Lender Acknowledgments. Each Lender acknowledges that it has, independently and without reliance upon the Administrative Agent or any other Lender and based on such documents and information as it has deemed appropriate, made its own credit analysis and decision to enter into this Agreement. Each Lender also acknowledges that it will, independently and without reliance upon the Administrative Agent or any other Lender and based on such documents and information as it shall from time to time deem appropriate, continue to make its own decisions in taking or not taking action under or based upon this Agreement, any other Financing Document or any related agreement or any document furnished hereunder or thereunder.

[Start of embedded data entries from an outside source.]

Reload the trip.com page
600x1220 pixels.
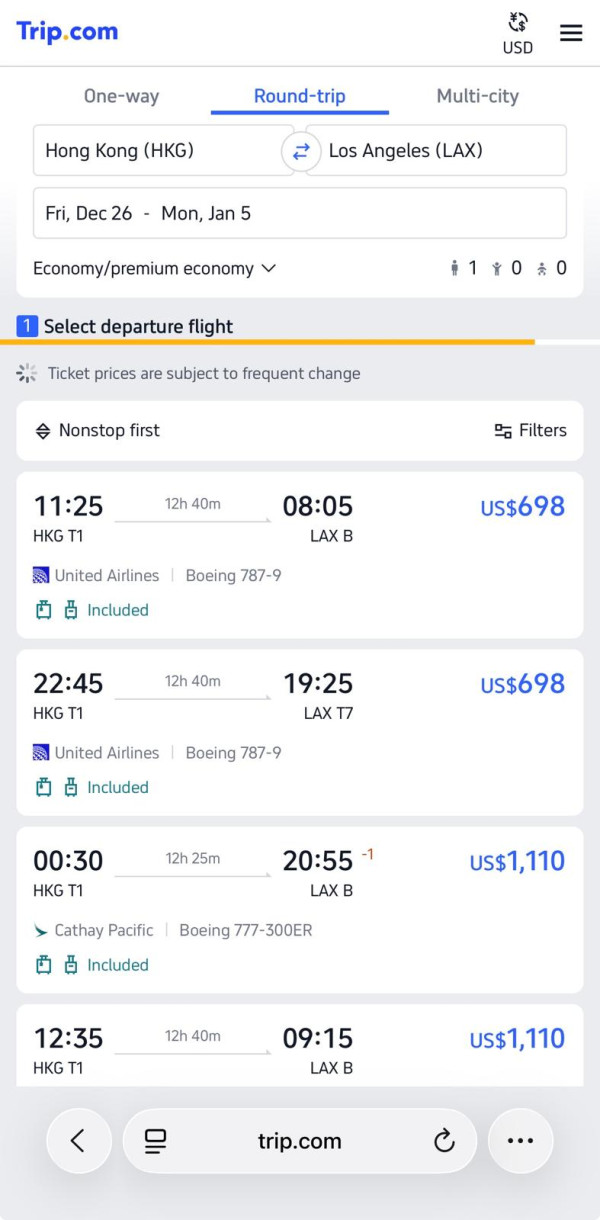pos(444,1141)
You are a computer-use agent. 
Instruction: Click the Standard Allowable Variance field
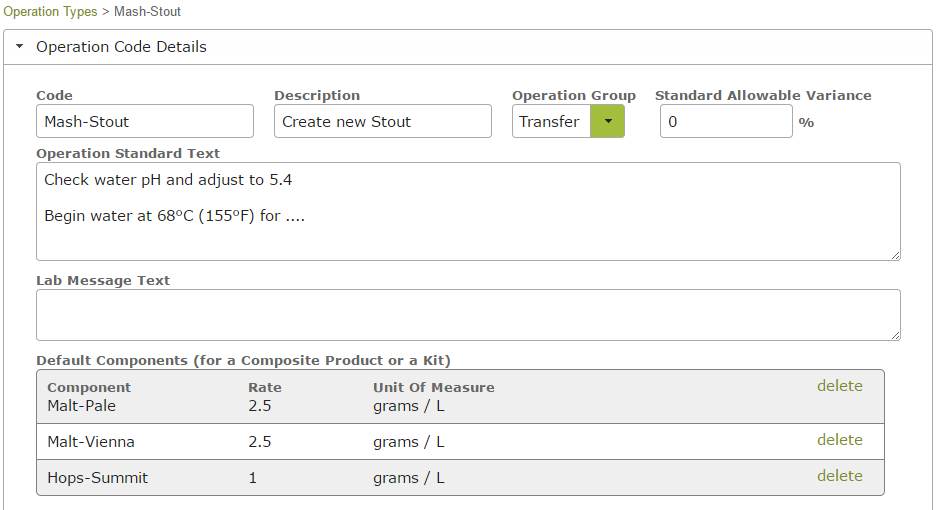pos(726,122)
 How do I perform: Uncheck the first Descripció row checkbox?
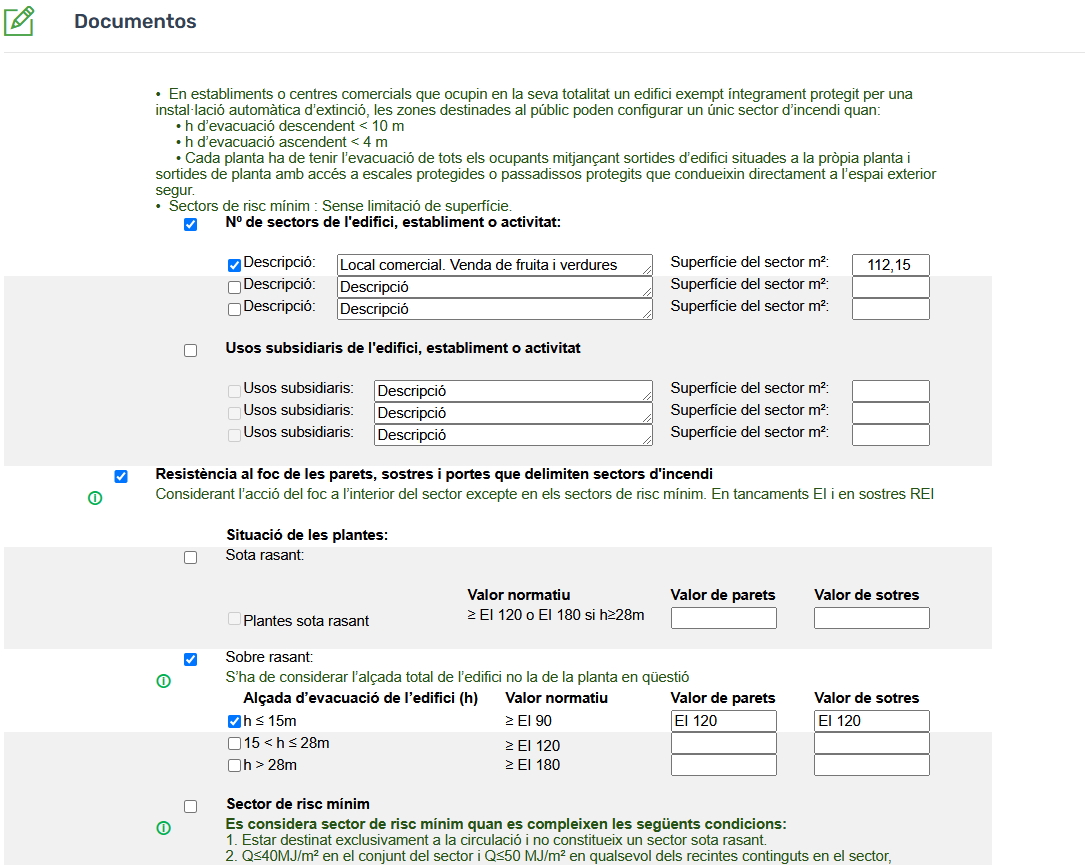point(235,265)
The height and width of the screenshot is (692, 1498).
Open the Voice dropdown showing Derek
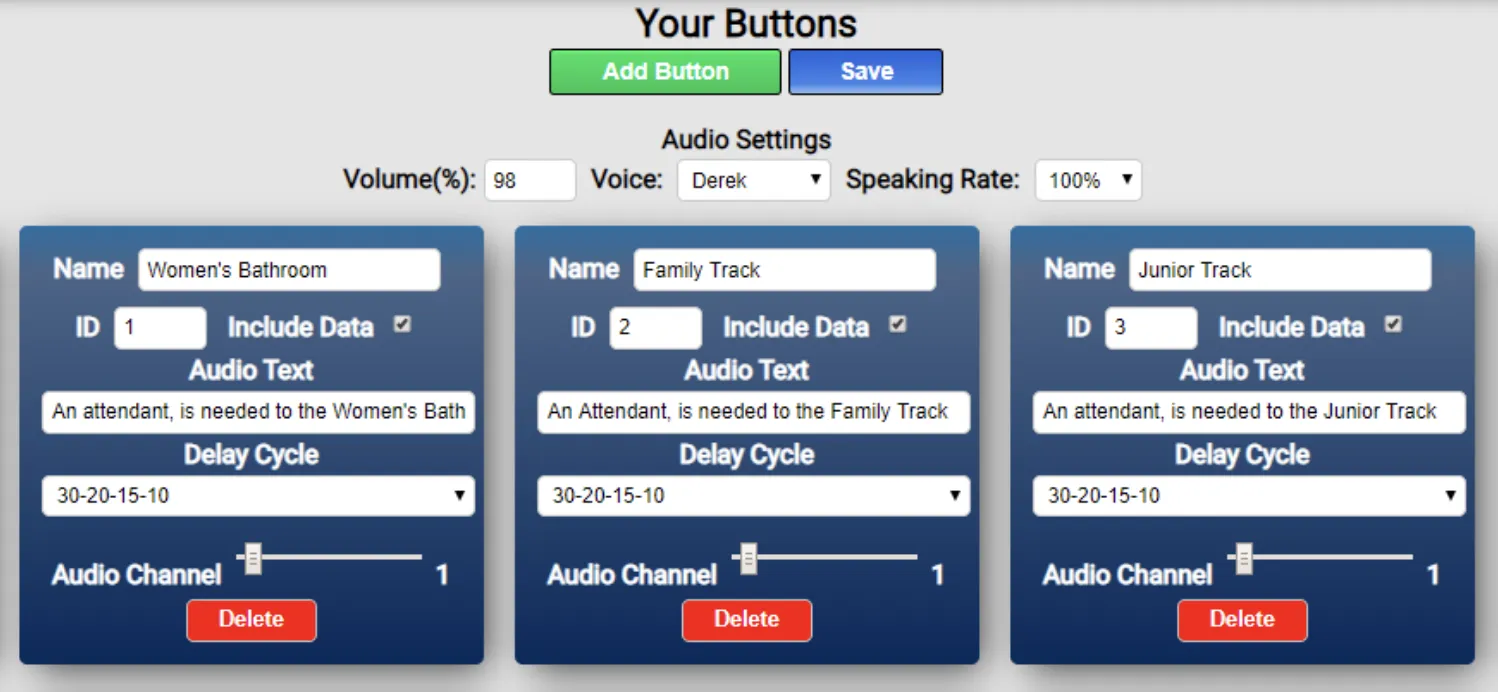pyautogui.click(x=753, y=180)
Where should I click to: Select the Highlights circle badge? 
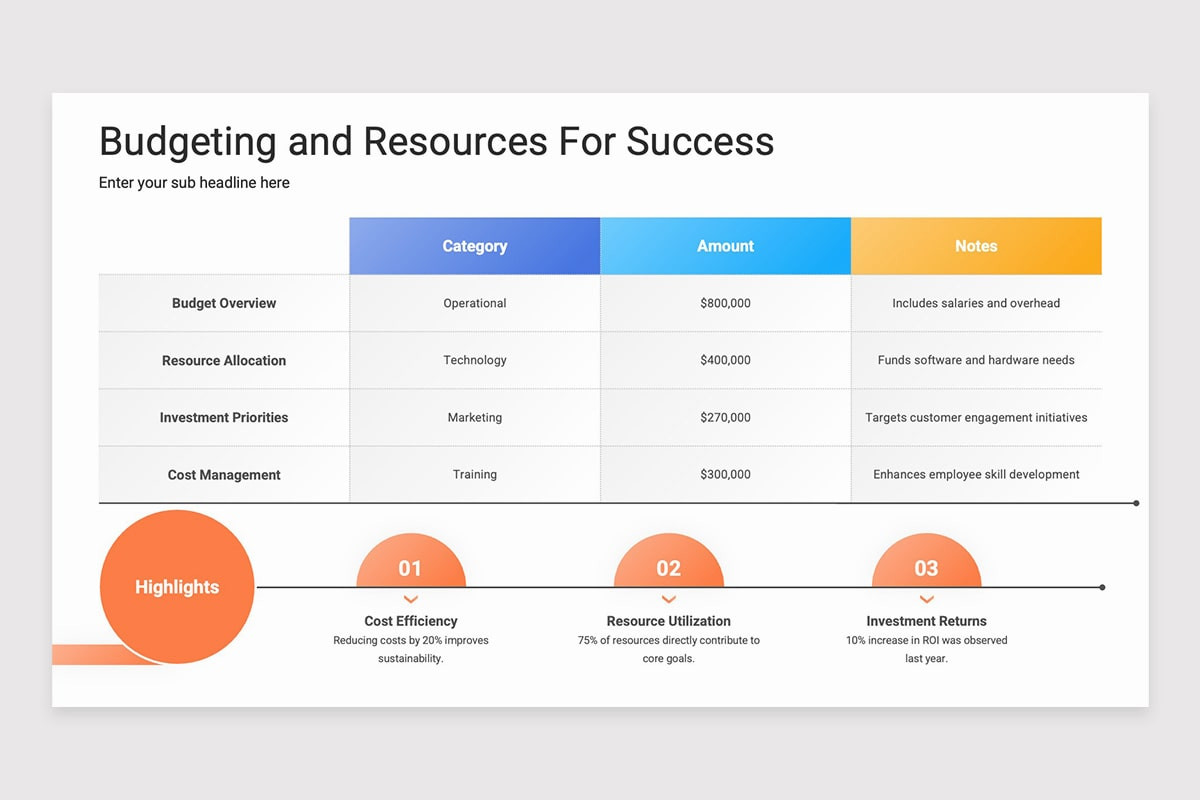coord(177,587)
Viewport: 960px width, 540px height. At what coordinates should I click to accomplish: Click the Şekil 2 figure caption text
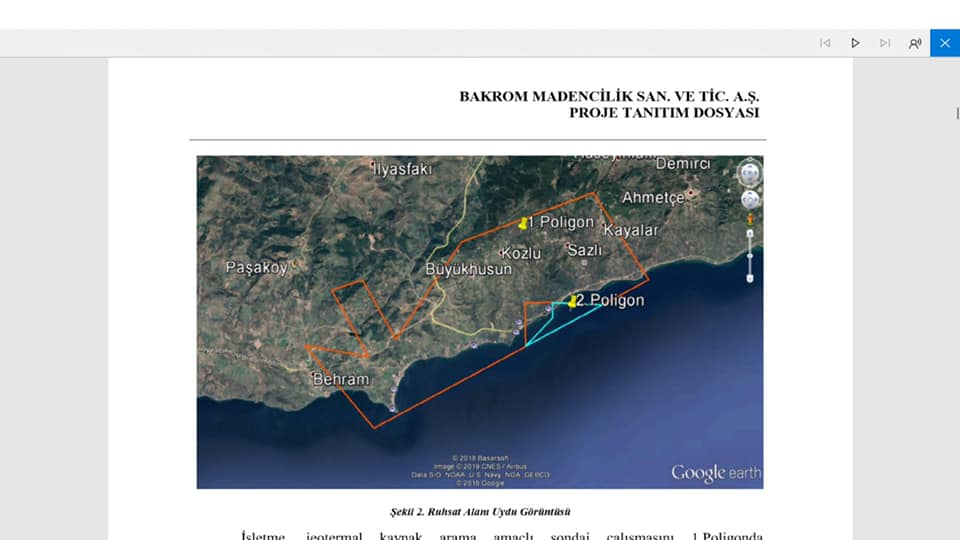click(480, 512)
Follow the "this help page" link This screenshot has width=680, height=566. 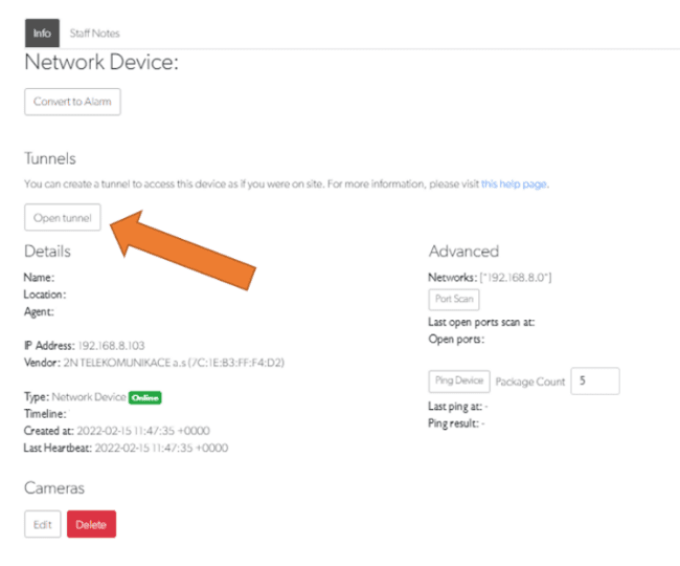coord(514,184)
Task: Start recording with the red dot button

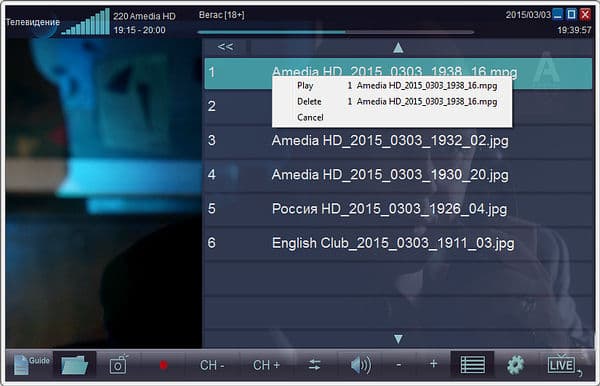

Lender Acknowledgments. Each Lender (i) confirms that it has received a copy of the Credit Agreement and the other Loan Documents, together with such other documents and information as it has deemed appropriate to make its own credit analysis and decision to enter into this Amendment and it is sophisticated with respect to decisions to make loans similar to those contemplated to be made hereunder and it is experienced in making loans of such type; (ii) agrees that it will, independently and without reliance upon Administrative Agent or any other Lender or Agent and based on such documents and information as it shall deem appropriate at the time, continue to make its own credit decisions in taking or not taking action under the Credit Agreement; (iii) appoints and authorizes Administrative Agent to take such action as agent on its behalf and to exercise such powers under the Credit Agreement and the other Loan Documents as are delegated to Administrative Agent, as the case may be, by the terms thereof, together with such powers as are reasonably incidental thereto and (iv) agrees that it will perform in accordance with their terms all of the obligations which by the terms of the Credit Agreement are required to be performed by it as a Lender.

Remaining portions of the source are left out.